[iDC] Undermining open source: iTunes U

Andreas Schiffler aschiffler at ferzkopp.net
Mon Mar 6 08:49:30 EST 2006


E. Miller wrote:
>> i think Apple has been let off the hook for a long time especially by cultural
>> activists. Bill Gates and Microsoft have been an easy bugbear, but Apple are
>> monopolists too and have been since they first started making an OS that works
>> only with their own hardware.
>>     
Let's play some games first  ... http://www.miniclip.com/badapple.htm

Here are my thoughts on Apple.

I've been doing computing since around 1983 when the ZX81 became 
affordable (http://www.nvg.ntnu.no/sinclair/computers/zx81/zx81.htm). 
Interestingly enough though, I've never owned or missed owning an Apple 
during my geek-career. Some friends had Apples][e machines - and were 
playing games on it for most parts. But by that time though, we had the 
C64 (I got one) which was superior for gaming than anything out there at 
the time while at the same time providing a computing platform that 
essentially created the assembly- and demo-scene 
(http://en.wikipedia.org/wiki/Demoscene). So looking through the long 
list of machines they made (http://www.apple-history.com/) many were 
technically not state-of-the-art and commercially considered expensive. 
They also never reached the demo scene much for example - not that the 
Mac community had no coders, it was just that they were a different 
breed.
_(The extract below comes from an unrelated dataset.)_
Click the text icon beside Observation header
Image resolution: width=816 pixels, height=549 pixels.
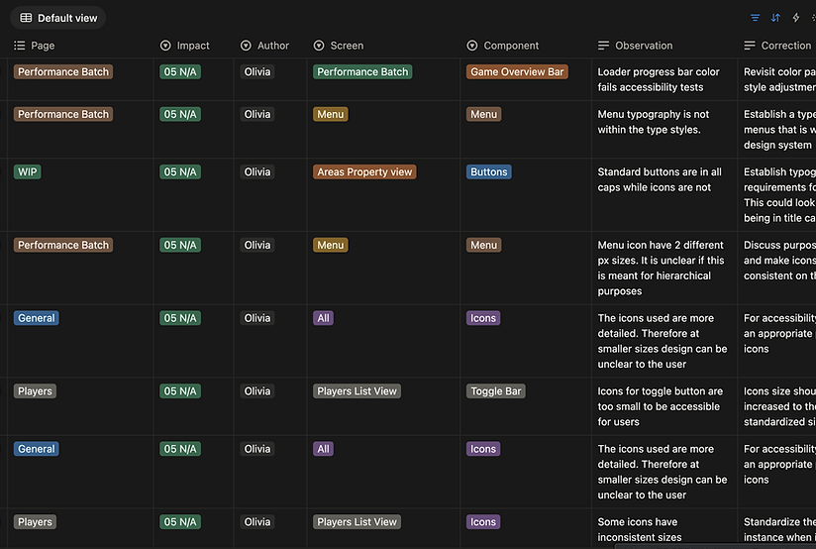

Maybe the coding youth of the day felt they were the boxes for 
the ivory-tower's - not made for the real "Scotty's" 
(http://www.danhausertrek.com/AnimatedSeries/Scotty.html) of the world 
that could wire PCs while laying on their backs in a "Jeffery's Tube" 
(http://www.thejeffriestube.com). And then along cam the PC - with 
extension slots and design that opens up the hardware to a multi-vendor 
scheme. So us hackers could plug and play with ISA, MCA, VL-BUS, PCI, 
PCIe. Whats more, the RAM  was sockets, so was the CPU and the drives. I 
still have a box with hundreds of PC parts from that era laying around 
(anyone interested?). My point is, that Apple was (and still is) shaped 
by this model of closed hardware design. Designers and schools got Mac's 
(which "just worked") - everyone else got a PC for their better 
computing-bang-for-the-buck ration and tinkerability index (and in the 
process were cursed with Microsoft software). As most private people 
then and now run the bulk of their software from unlicensed copies, the 
PC won out in the closed loop of operating system monoculture: more PCs, 
more Windows, more commercial software vendors coding on Windows, more 
free Windows based stuff and games to crack and copy. Apple was 
struggling, but got indirectly and directly help from  ... Microsoft. 
After all, Microsoft needs a competitor in the big consumer market that 
keeps the prices for operating systems and other productivity software 
high - Apple always charged a decent price for their OS. Apple responded 
in addressing the needs of their original "ivory-tower" customer base 
with a solid OSX and generally picking up on the need for more 
"designer" computing - as computers intruded more and more our lives, 
they needed to blend in better than the grey PCs of the day. iPods were 
more a fashion statement and a consumer statement against all the crappy 
industrial design coming out of Taiwan than real technical innovation. 
Plus, since we all hate Windows, its a nice and cheap way for many to be 
different from the Wintel world (and than sit down on that XP laptop 
again). So these days with all that talk of the Apple-Disney-pie and 
iTunes, Apple redirects again in a response to the better designs coming 
out of Taiwan (http://global.shuttle.com/default.asp) and a general 
trend towards slick looking, usable desktops (MS Vista or any Linux 
desktop) - which erodes its raison-d-etre - towards a focus on content. 
With hardware and software become more a commodity by the day, content 
is king. The device and the software is just a means to push YOUR 
content. That is the reason for the initially huge losses the original 
Xbox ran - a viable business expense for Microsoft to control the 
content (computer games). So far it seems to work - with 1,000,000,000 
legal iTunes downloads (http://www.theinquirer.net/?article=29879) their 
content vision sets the stage for what is to come. And what I read into 
it, is not all bad. While they did incorporate DRM, they allowed 
personal several copies and made it cheesy enough to be broken within 
months of its release (http://www.slyck.com/news.php?story=706). They 
also started with a price-point of 99c which was much lower than what 
Sony and Co. charged at their onlines sites at the time. But its just 
music - while and important market, its small compared to games for 
example. Where is Apple in the interactive-gaming front? So I think, 
Apple was and is a niche player but will always remain an influence on 
the industry  - and so was the now defunct Silicon Graphics Inc. ... I 
guess they didn't have a Steve Jobs, his ego and his team.